Screenshot grounding data:

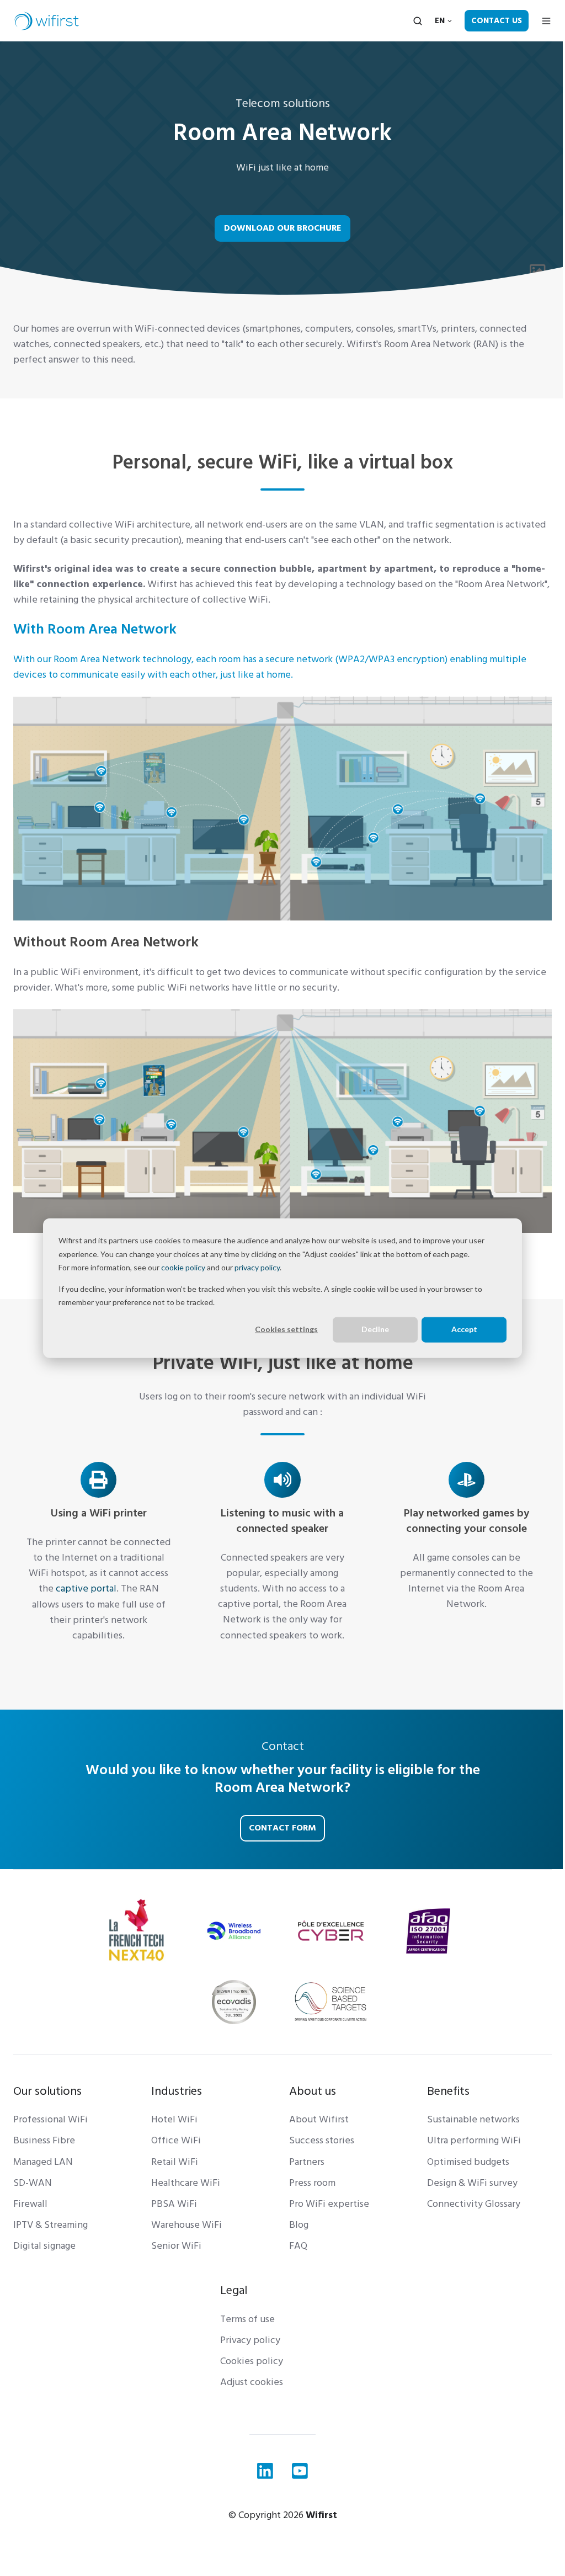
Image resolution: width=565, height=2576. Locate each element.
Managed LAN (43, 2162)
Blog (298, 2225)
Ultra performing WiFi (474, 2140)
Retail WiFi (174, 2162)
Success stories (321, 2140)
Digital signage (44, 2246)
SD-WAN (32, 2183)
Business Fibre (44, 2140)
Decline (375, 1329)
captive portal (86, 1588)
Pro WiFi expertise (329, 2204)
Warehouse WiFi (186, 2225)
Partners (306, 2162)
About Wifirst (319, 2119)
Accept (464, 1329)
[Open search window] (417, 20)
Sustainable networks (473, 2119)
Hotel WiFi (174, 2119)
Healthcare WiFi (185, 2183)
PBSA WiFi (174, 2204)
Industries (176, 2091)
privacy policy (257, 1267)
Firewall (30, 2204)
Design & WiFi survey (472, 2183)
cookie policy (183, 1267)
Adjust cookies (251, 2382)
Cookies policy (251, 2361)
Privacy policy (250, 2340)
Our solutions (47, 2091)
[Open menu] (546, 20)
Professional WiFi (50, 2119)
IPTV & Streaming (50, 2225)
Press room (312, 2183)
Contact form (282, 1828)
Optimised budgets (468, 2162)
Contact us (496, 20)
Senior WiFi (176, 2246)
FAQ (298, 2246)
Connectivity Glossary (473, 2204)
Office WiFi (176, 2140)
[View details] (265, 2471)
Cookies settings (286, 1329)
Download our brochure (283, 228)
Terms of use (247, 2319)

**What to produce:**
All that belongs in your answer is the stretch of entries above from the line with "cookie policy (183, 1267)" through the line with "Contact us (496, 20)", printed exactly.

**Task result:**
cookie policy (183, 1267)
Adjust cookies (251, 2382)
Cookies policy (251, 2361)
Privacy policy (250, 2340)
Our solutions (47, 2091)
[Open menu] (546, 20)
Professional WiFi (50, 2119)
IPTV & Streaming (50, 2225)
Press room (312, 2183)
Contact form (282, 1828)
Optimised budgets (468, 2162)
Contact us (496, 20)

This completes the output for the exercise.